▶ [Fragmento seleccionado]
El pueblo de Turtuk, a la sombra de las montañas de Ladakh, es una tierra silenciosa y severa donde el tiempo parece no tener prisa. Aquí, cerca de la frontera con Pakistán, un rey tranquilo gobierna su dominio. Yabgo Mohammad Khan Kacho, el último vestigio de una dinastía antaño poderosa, habla de sus antepasados con una calma segura. «Durante 2,000 años, mi familia ha gobernado estas tierras», comenta, con una voz firme como el cauce del río Shyok que serpentea por el valle.

El reino del rey es modesto, sus límites definidos por campos de trigo sarraceno y las piedras toscamente talladas de los caminos del pueblo. Turtuk, con sus profundas raíces musulmanas, se asienta serenamente bajo el vasto cielo ladakhi, donde los gompas budistas aún permanecen como testigos silenciosos de otro tiempo. «Turtuk es totalmente musulmán ahora», dice el rey, con un tono cargado de historia. Sin embargo, los ecos del pasado budista de Ladakh continúan moldeando el paisaje, marcando al pueblo con una herencia profunda.

▶ [Tareas y ejercicios]
(a) Enumera todos los nombres propios de lugares geográficos que aparecen en el texto sobre Turtuk.
(b) Según el texto sobre Turtuk, el pueblo es hoy totalmente musulmán. ¿Por qué sigue presente en él el pasado budista de Ladakh? Responde en una a tres oraciones.
(c) Escribe una continuación del texto sobre Turtuk a partir de su última oración.

▶ [Filas de datos]
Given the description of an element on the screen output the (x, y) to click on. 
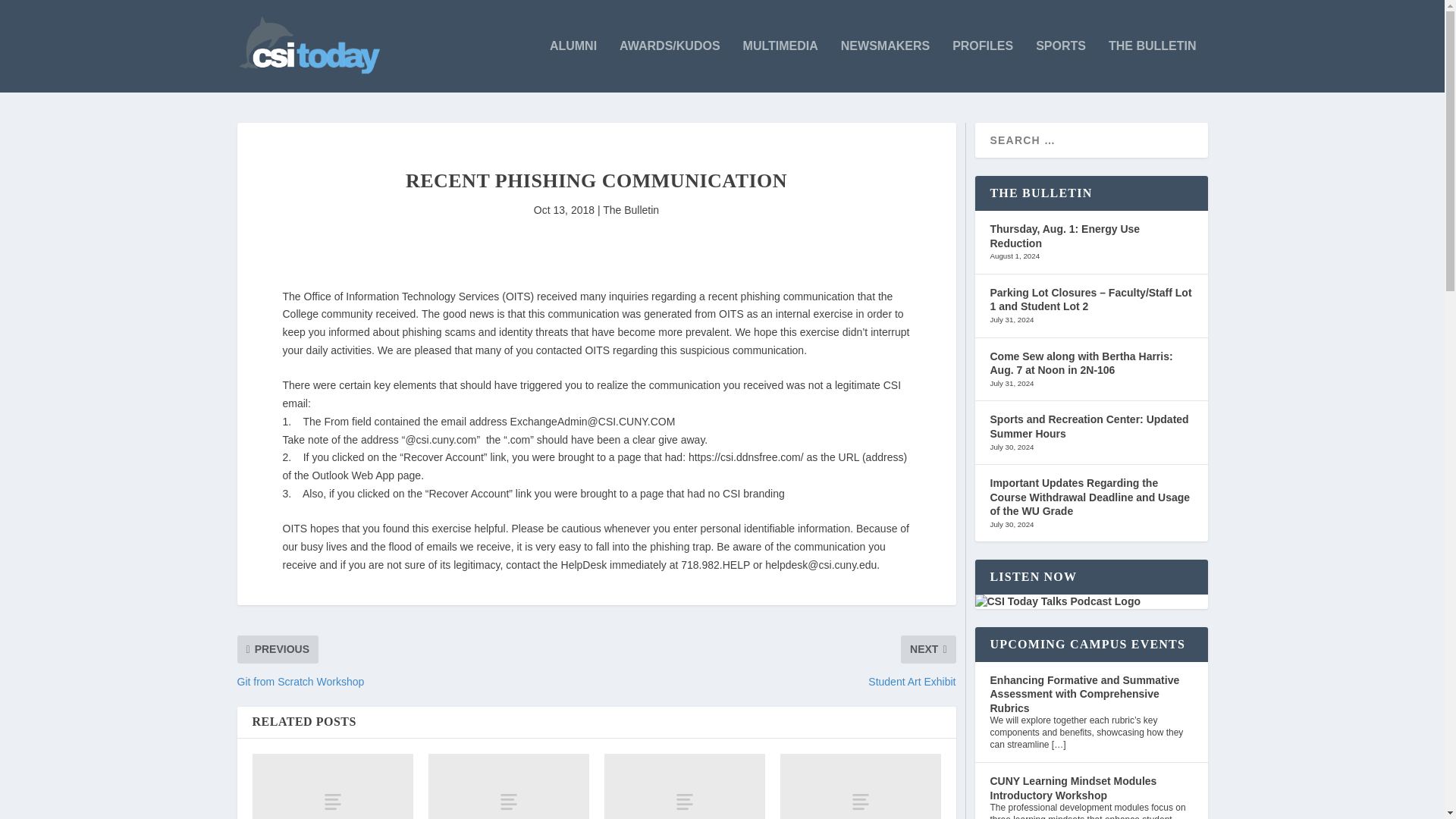
SPORTS (1060, 66)
ALUMNI (573, 66)
THE BULLETIN (1152, 66)
New ePermit System in CUNYfirst (859, 786)
Thursday, Aug. 1: Energy Use Reduction (1065, 235)
Search (31, 13)
The Bulletin (630, 209)
PROFILES (982, 66)
Given the description of an element on the screen output the (x, y) to click on. 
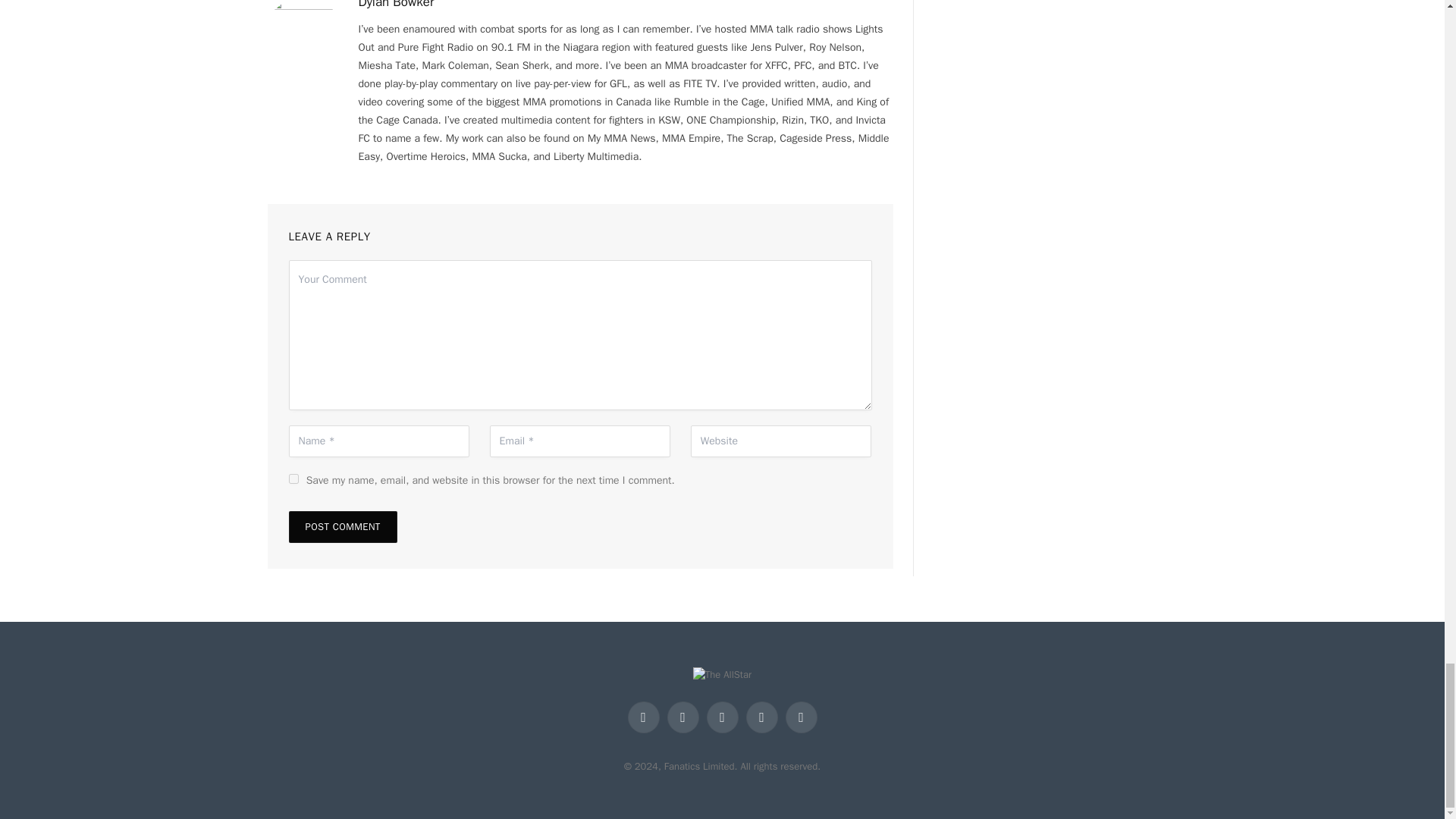
Post Comment (342, 526)
yes (293, 479)
Given the description of an element on the screen output the (x, y) to click on. 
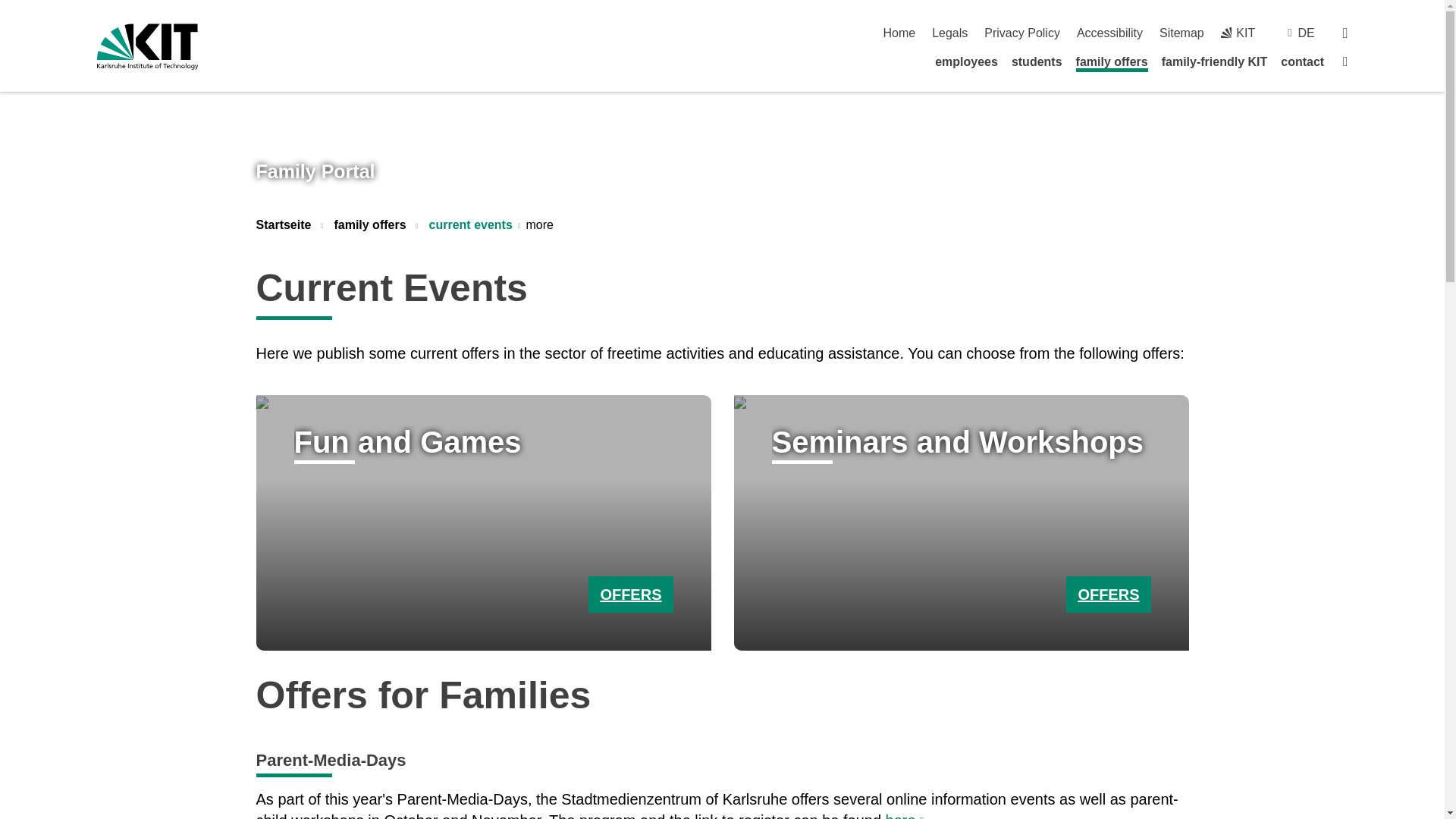
KIT-Homepage (147, 46)
Home (898, 32)
KIT (1238, 32)
DE (1305, 32)
employees (965, 61)
students (1036, 61)
startpage (898, 32)
Privacy Policy (1021, 32)
Sitemap (1181, 32)
KIT-Homepage (1238, 32)
Accessibility (1109, 32)
Legals (949, 32)
Family Portal (315, 171)
Given the description of an element on the screen output the (x, y) to click on. 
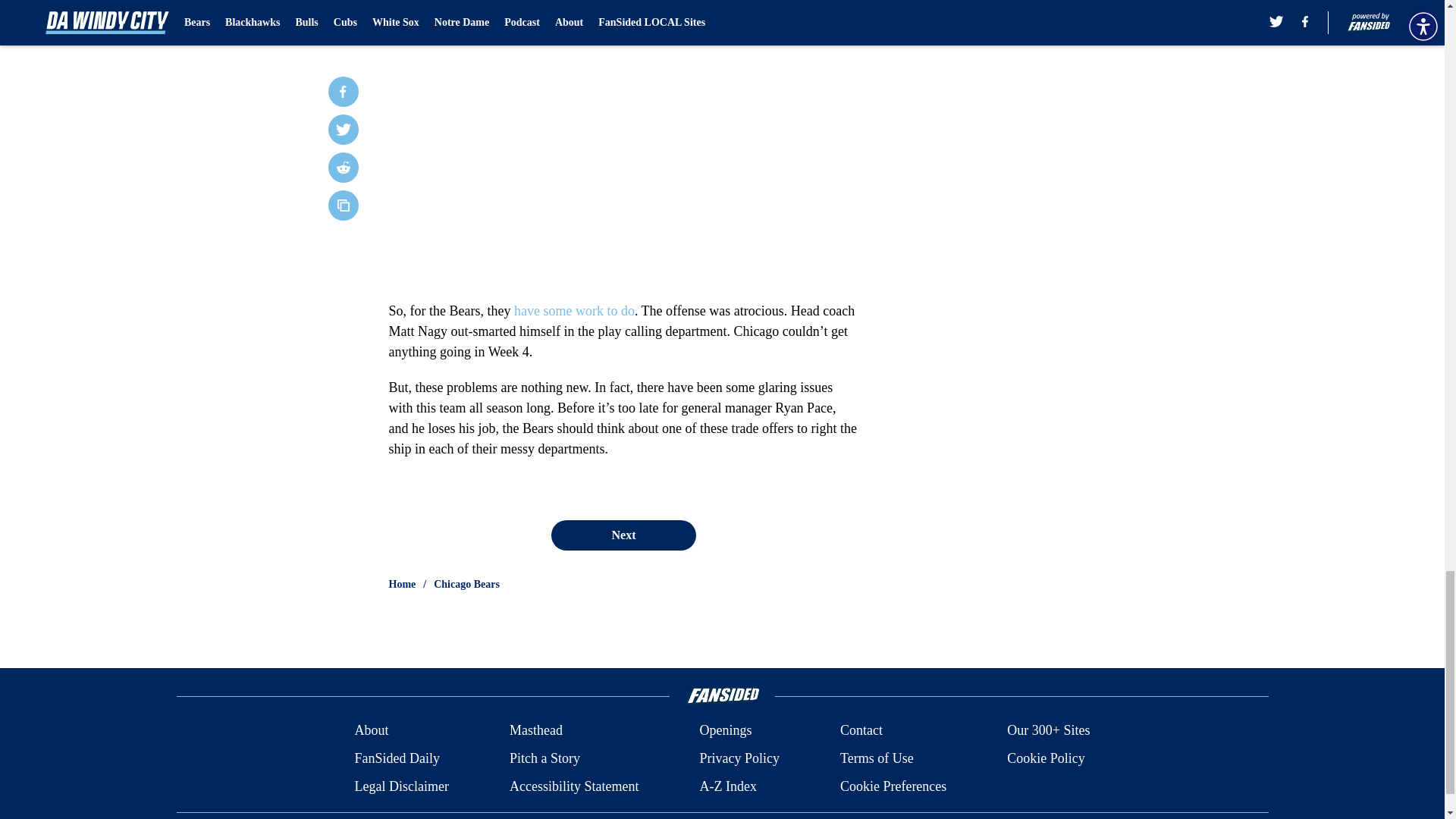
Next (622, 535)
Home (401, 584)
Masthead (535, 730)
About (370, 730)
have some work to do (573, 310)
Chicago Bears (466, 584)
Contact (861, 730)
Openings (724, 730)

▶ [Respuestas por tarea]
(a) Turtuk, Ladakh, Pakistán y el río Shyok.

(b) Los gompas budistas siguen en pie como testigos silenciosos de otro tiempo. Por eso los ecos de ese pasado continúan moldeando el paisaje y marcan al pueblo con una herencia profunda.

(c)
El viaje a Turtuk es largo, el camino serpentea junto al río Shyok, llevando a los viajeros por una tierra donde el pasado pesa con fuerza. Mientras avanzaba, aparecían restos de puestos militares, como fantasmas de conflictos lejanos. Estos puestos, ahora mayormente desiertos, alguna vez protegieron la línea que dividía dos naciones, una línea que aún define vidas en ambos lados.

Para la gente de Turtuk, las fronteras cambiantes entre India y Pakistán se han convertido en el trasfondo de su existencia cotidiana. «Es política», dice el rey con indiferencia, como si las líneas en el mapa no tuvieran gran importancia. Su propia familia está dividida por la frontera, con hermanas que viven justo más allá de la Línea de Control, en un Pakistán que él no puede visitar. «Hablamos, pero no puedo verlas», expresa, con el peso de tierras divididas y relaciones tensas sobre sus hombros.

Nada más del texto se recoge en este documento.